Selected extract:
===============
[SLP] Revert r296863 due to miscompiles.
Details and reproducer are on the email thread for r296863.
llvm-svn: 297103
diff --git a/llvm/lib/Analysis/LoopAccessAnalysis.cpp b/llvm/lib/Analysis/LoopAccessAnalysis.cpp
index 0d588b9..a3ed412 100644
--- a/llvm/lib/Analysis/LoopAccessAnalysis.cpp
+++ b/llvm/lib/Analysis/LoopAccessAnalysis.cpp
@@ -1040,8 +1040,7 @@
bool llvm::sortMemAccesses(ArrayRef<Value *> VL, const DataLayout &DL,
ScalarEvolution &SE,
- SmallVectorImpl<Value *> &Sorted,
- SmallVectorImpl<unsigned> *Mask) {
+ SmallVectorImpl<Value *> &Sorted) {
SmallVector<std::pair<int64_t, Value *>, 4> OffValPairs;
OffValPairs.reserve(VL.size());
Sorted.reserve(VL.size());
@@ -1051,6 +1050,7 @@
Value *Ptr0 = getPointerOperand(VL[0]);
const SCEV *Scev0 = SE.getSCEV(Ptr0);
Value *Obj0 = GetUnderlyingObject(Ptr0, DL);
+
for (auto *Val : VL) {
// The only kind of access we care about here is load.
if (!isa<LoadInst>(Val))
@@ -1077,30 +1077,14 @@
OffValPairs.emplace_back(Diff->getAPInt().getSExtValue(), Val);
}
- SmallVector<unsigned, 4> UseOrder(VL.size());
- for (unsigned i = 0; i < VL.size(); i++) {
- UseOrder[i] = i;
- }
-
- // Sort the memory accesses and keep the order of their uses in UseOrder.
===============
Directions: Pick up the SLP revert diff after its last line and carry the patch forward from there.

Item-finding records
===============
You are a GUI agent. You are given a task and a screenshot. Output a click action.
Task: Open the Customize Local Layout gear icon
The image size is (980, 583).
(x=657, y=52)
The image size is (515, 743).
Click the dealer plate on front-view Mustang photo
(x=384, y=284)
===============
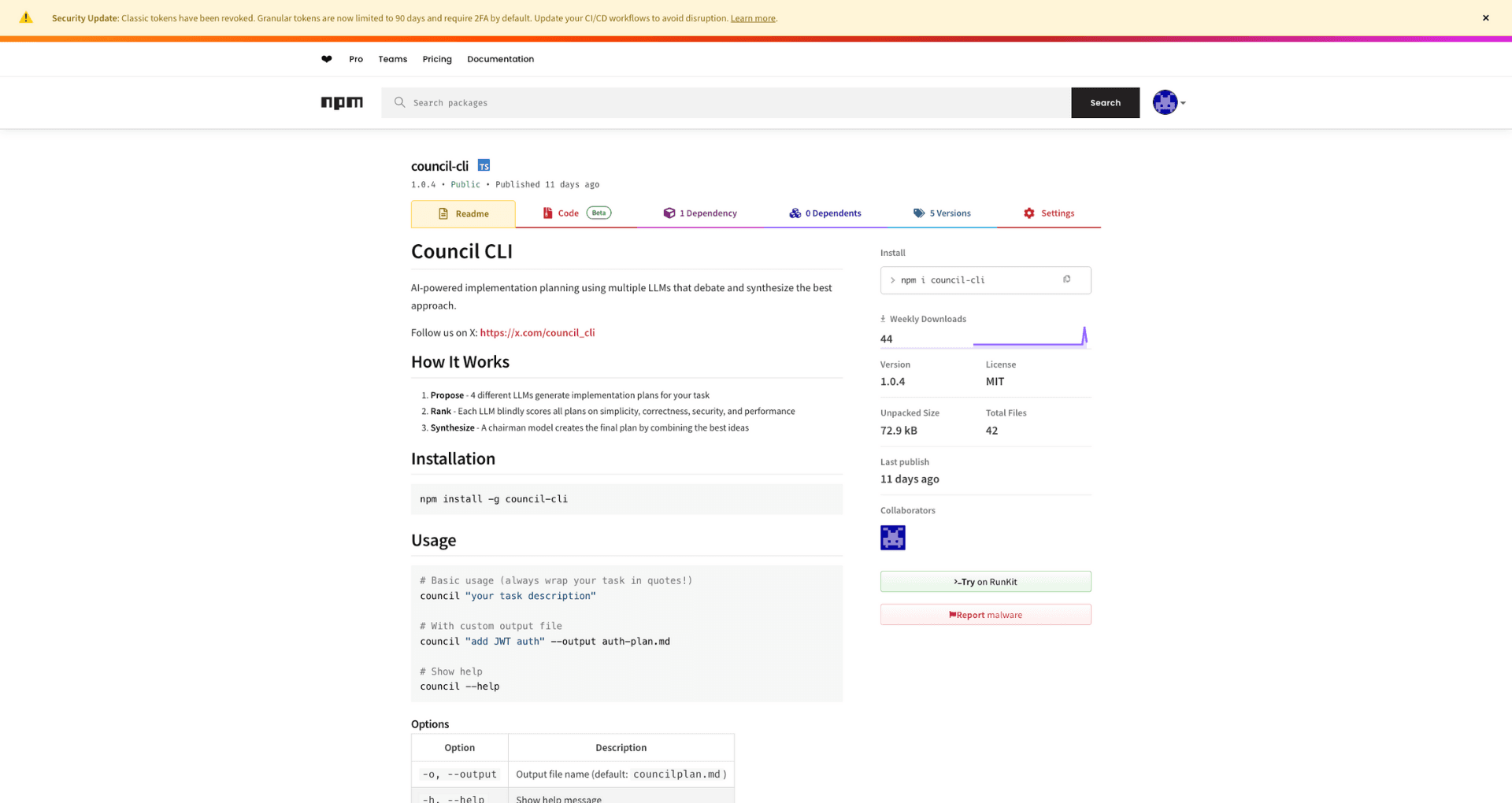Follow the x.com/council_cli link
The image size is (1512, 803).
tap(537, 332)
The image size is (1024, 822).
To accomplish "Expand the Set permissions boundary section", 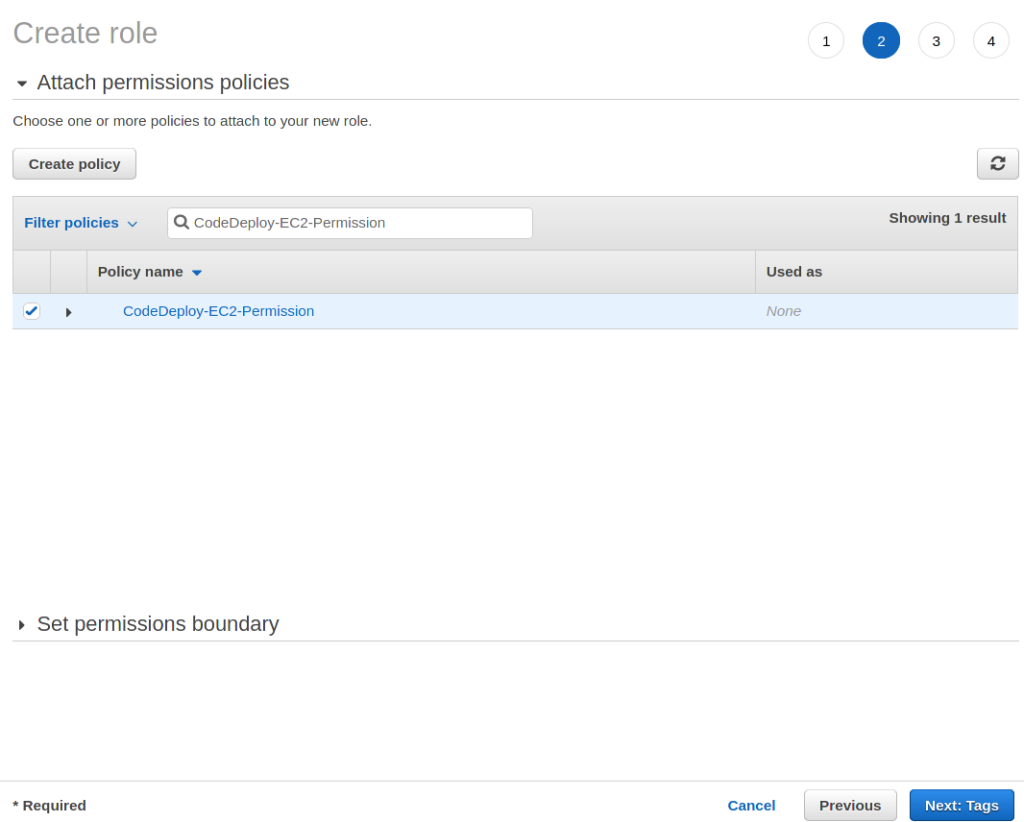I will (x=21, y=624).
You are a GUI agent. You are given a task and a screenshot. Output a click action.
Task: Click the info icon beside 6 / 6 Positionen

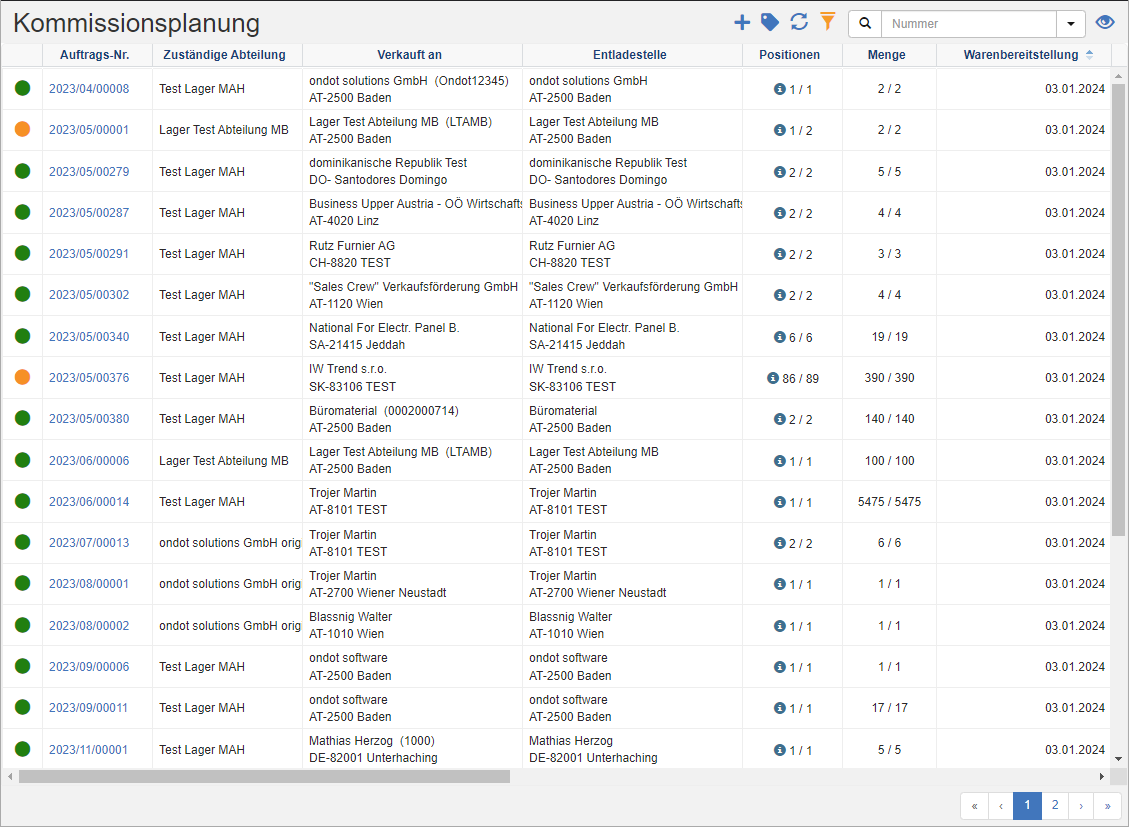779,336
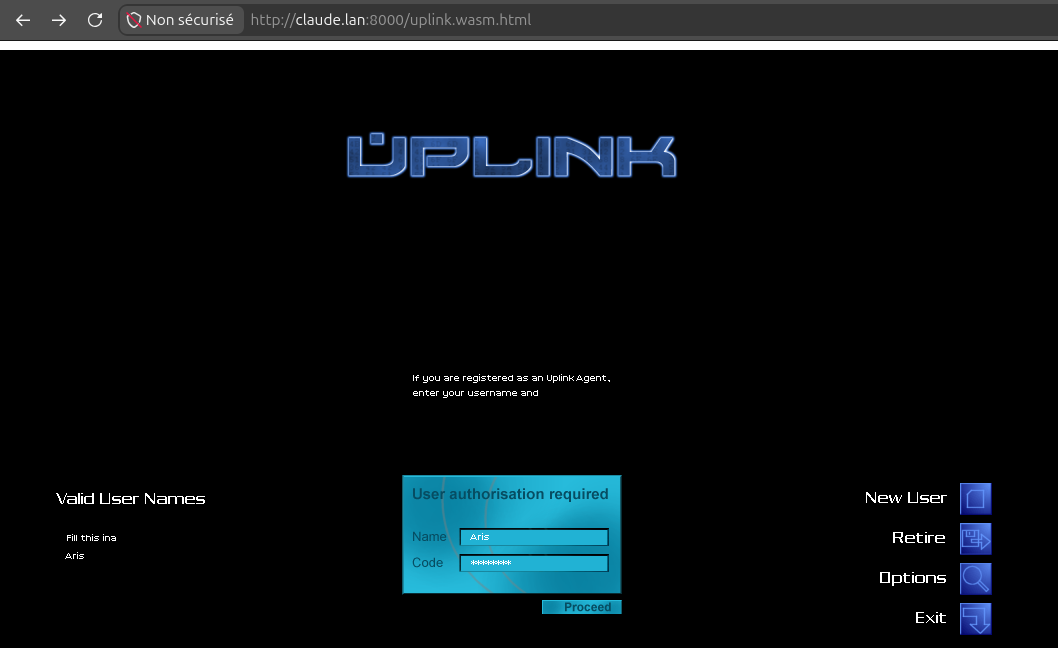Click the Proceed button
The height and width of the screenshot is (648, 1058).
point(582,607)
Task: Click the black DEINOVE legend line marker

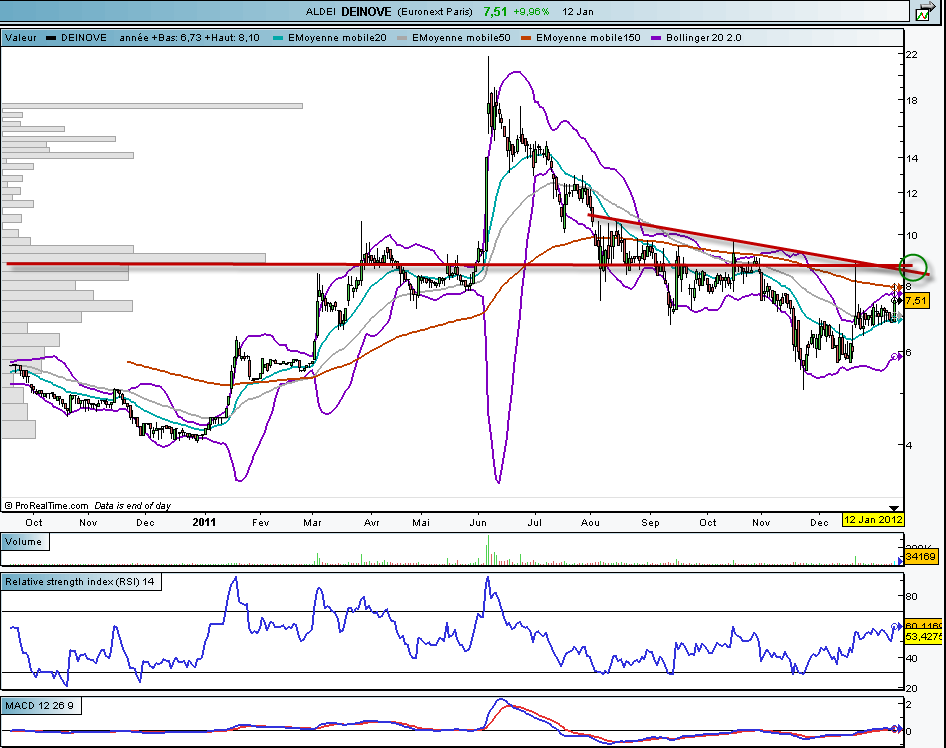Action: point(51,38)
===============
Exercise output:
- std::sort(UseOrder.begin(), UseOrder.end(),
- [&OffValPairs](unsigned Left, unsigned Right) {
- return OffValPairs[Left].first < OffValPairs[Right].first;
+ std::sort(OffValPairs.begin(), OffValPairs.end(),
+ [](const std::pair<int64_t, Value *> &Left,
+ const std::pair<int64_t, Value *> &Right) {
+ return Left.first < Right.first;
});
- for (unsigned i = 0; i < VL.size(); i++)
- Sorted.emplace_back(OffValPairs[UseOrder[i]].second);
-
- // Sort UseOrder to compute the Mask.
- if (Mask) {
- Mask->reserve(VL.size());
- for (unsigned i = 0; i < VL.size(); i++)
- Mask->emplace_back(i);
- std::sort(Mask->begin(), Mask->end(),
- [&UseOrder](unsigned Left, unsigned Right) {
- return UseOrder[Left] < UseOrder[Right];
- });
- }
+ for (auto &it : OffValPairs)
+ Sorted.push_back(it.second);
return true;
}
diff --git a/llvm/lib/Transforms/Vectorize/SLPVectorizer.cpp b/llvm/lib/Transforms/Vectorize/SLPVectorizer.cpp
index f056679..edaab89 100644
--- a/llvm/lib/Transforms/Vectorize/SLPVectorizer.cpp
+++ b/llvm/lib/Transforms/Vectorize/SLPVectorizer.cpp
@@ -423,8 +423,10 @@
/// be vectorized to use the original vector (or aggregate "bitcast" to a vector).
bool canReuseExtract(ArrayRef<Value *> VL, unsigned Opcode) const;
- /// Vectorize a single entry in the tree.
- Value *vectorizeTree(TreeEntry *E);
+ /// Vectorize a single entry in the tree. VL icontains all isomorphic scalars
+ /// in order of its usage in a user program, for example ADD1, ADD2 and so on
+ /// or LOAD1 , LOAD2 etc.
+ Value *vectorizeTree(ArrayRef<Value *> VL, TreeEntry *E);
/// Vectorize a single entry in the tree, starting in \p VL.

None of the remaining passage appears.